▸ **REQUIRED WORK**
The full listing, minus its pictures, should be printed again exactly as it stands.

▸ **DATA SHOWN**
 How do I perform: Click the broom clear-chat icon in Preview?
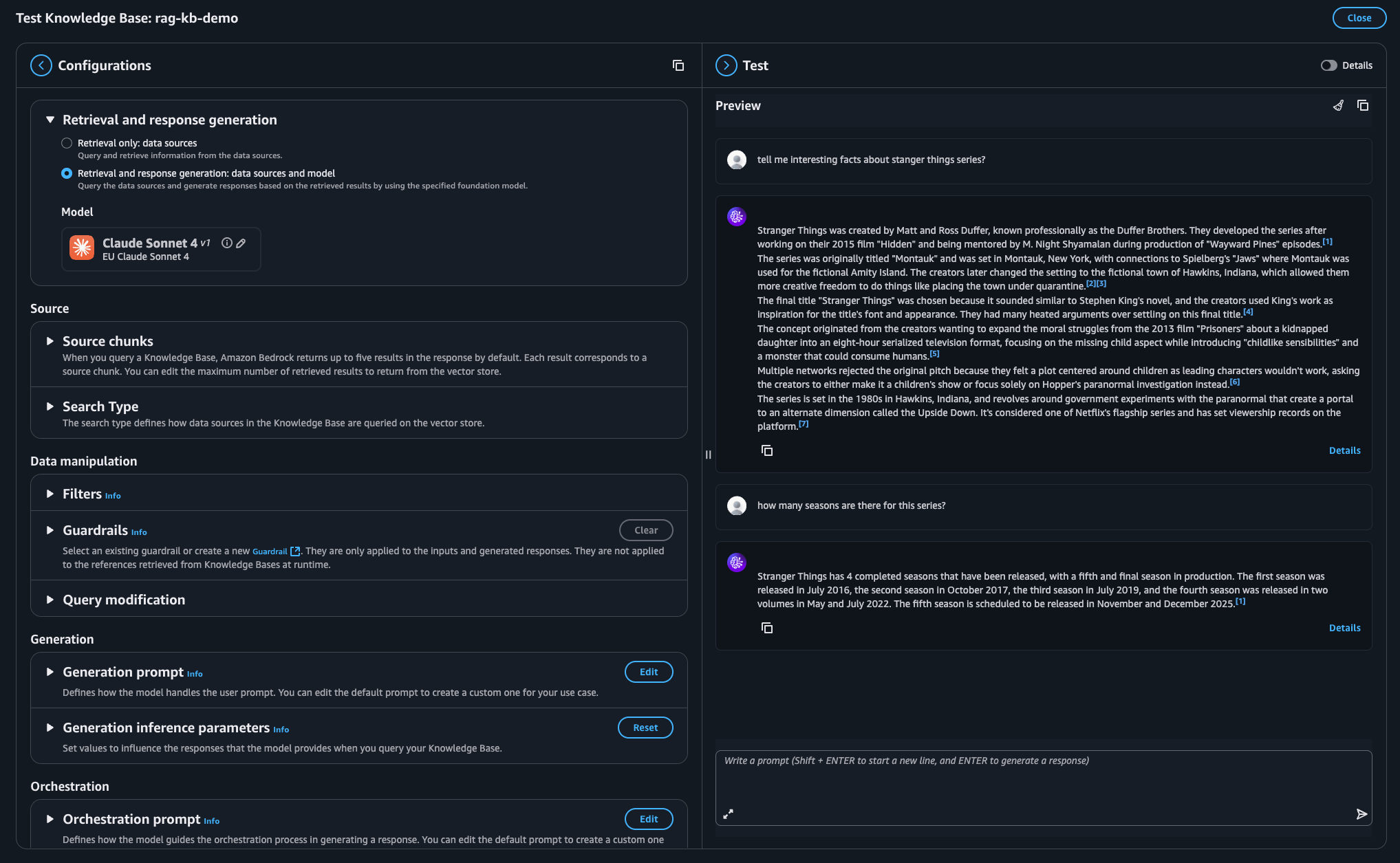[x=1338, y=105]
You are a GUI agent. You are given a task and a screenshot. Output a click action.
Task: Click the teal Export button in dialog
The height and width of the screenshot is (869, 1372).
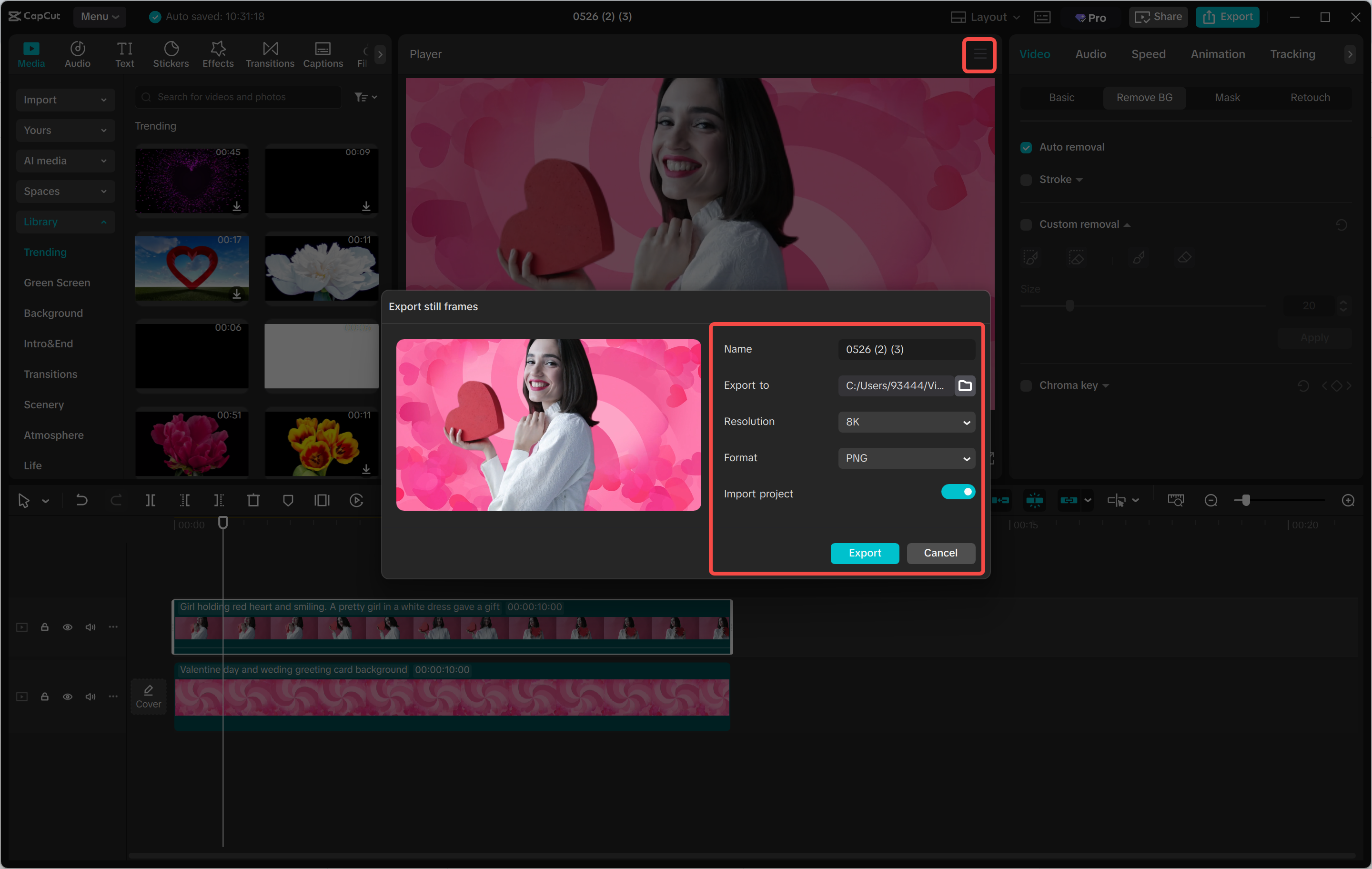click(x=864, y=553)
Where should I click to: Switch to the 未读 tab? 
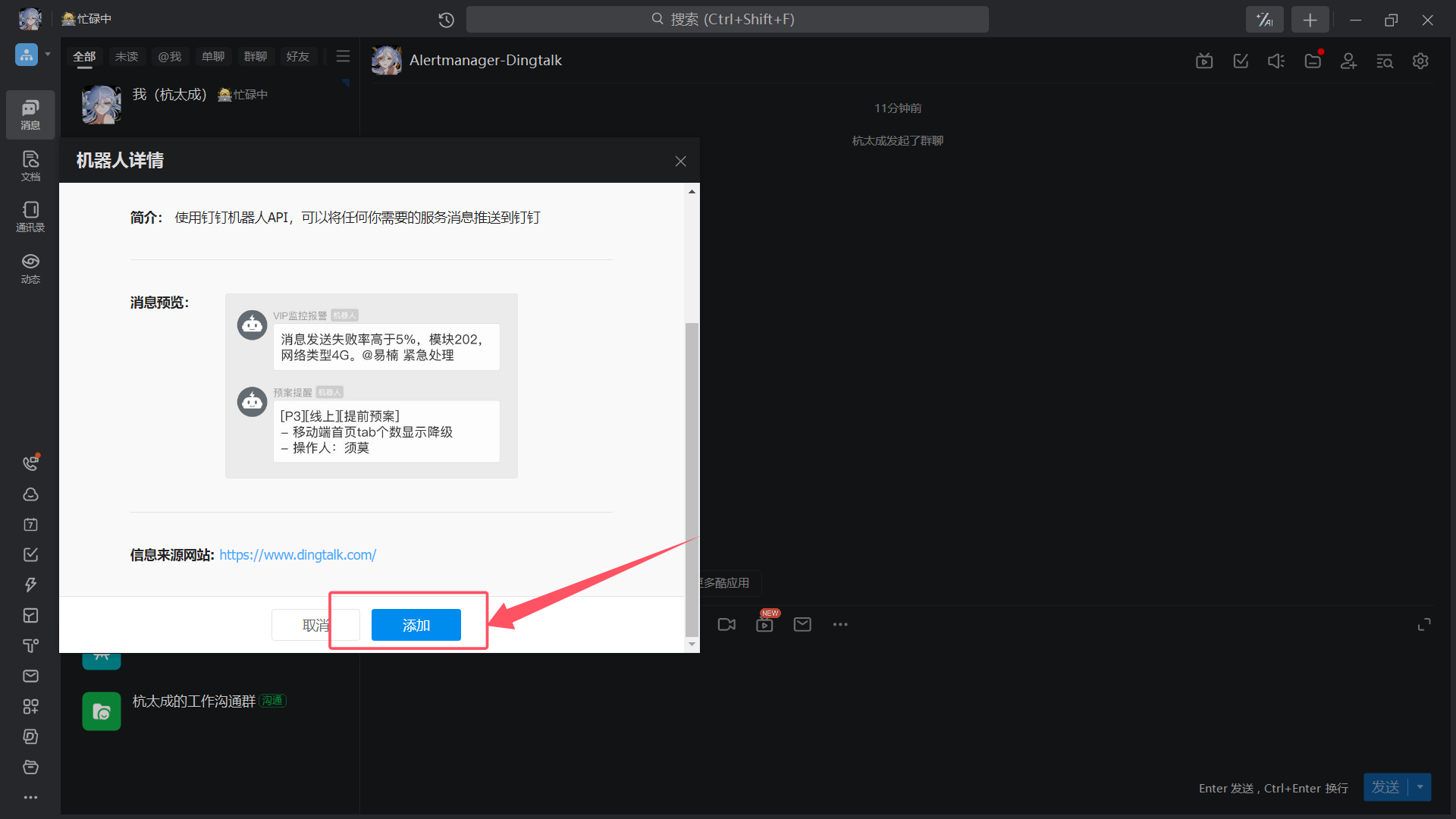127,56
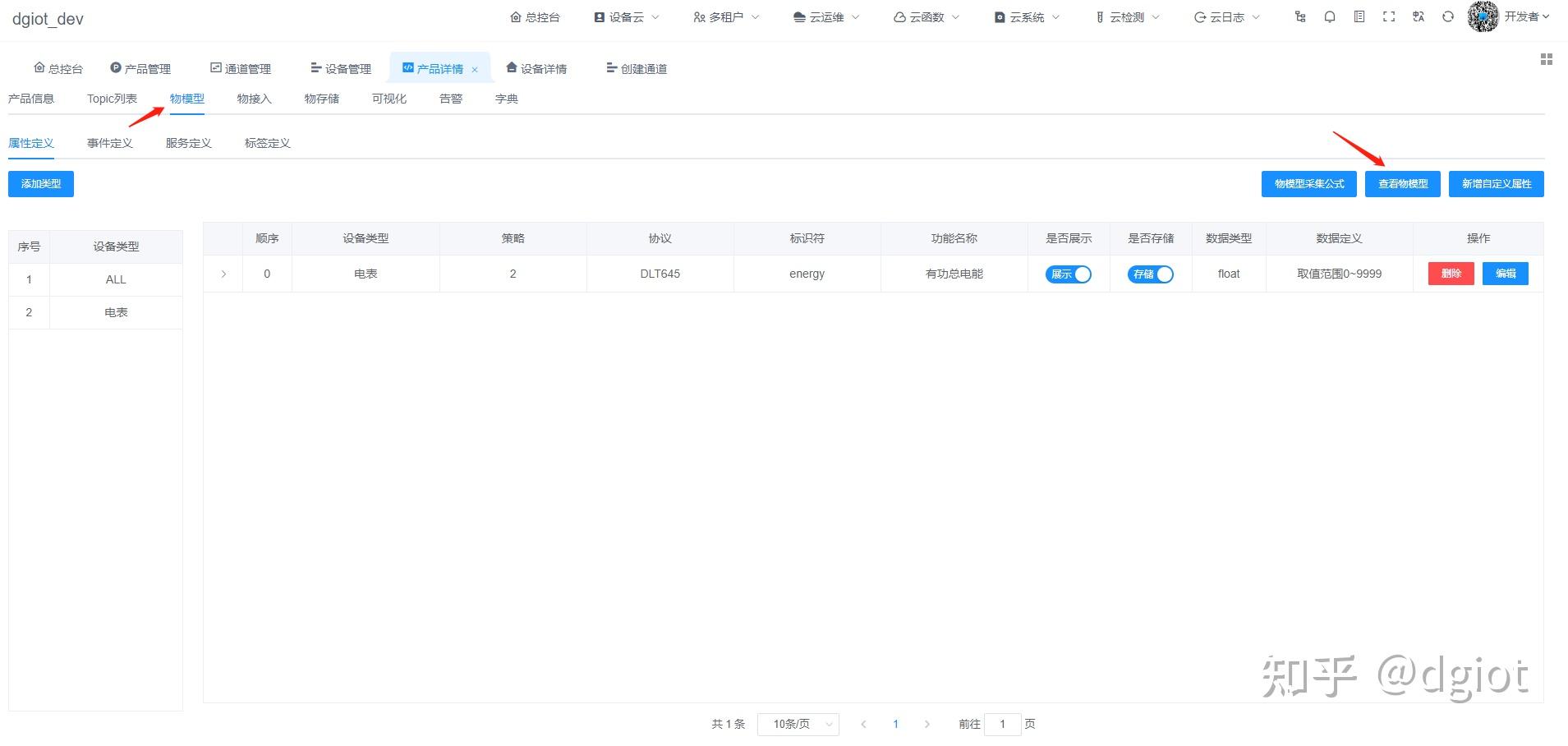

▸ **EXERCISE RESPONSE**
 How do I perform: Click the broom clear-chat icon in Preview?
[x=1338, y=105]
You are a GUI agent. You are given a task and a screenshot. Output a click action.
Task: Click the teal Export button in dialog
The height and width of the screenshot is (869, 1372).
click(x=864, y=553)
Where should I click to: Switch to the 未读 tab? 
127,56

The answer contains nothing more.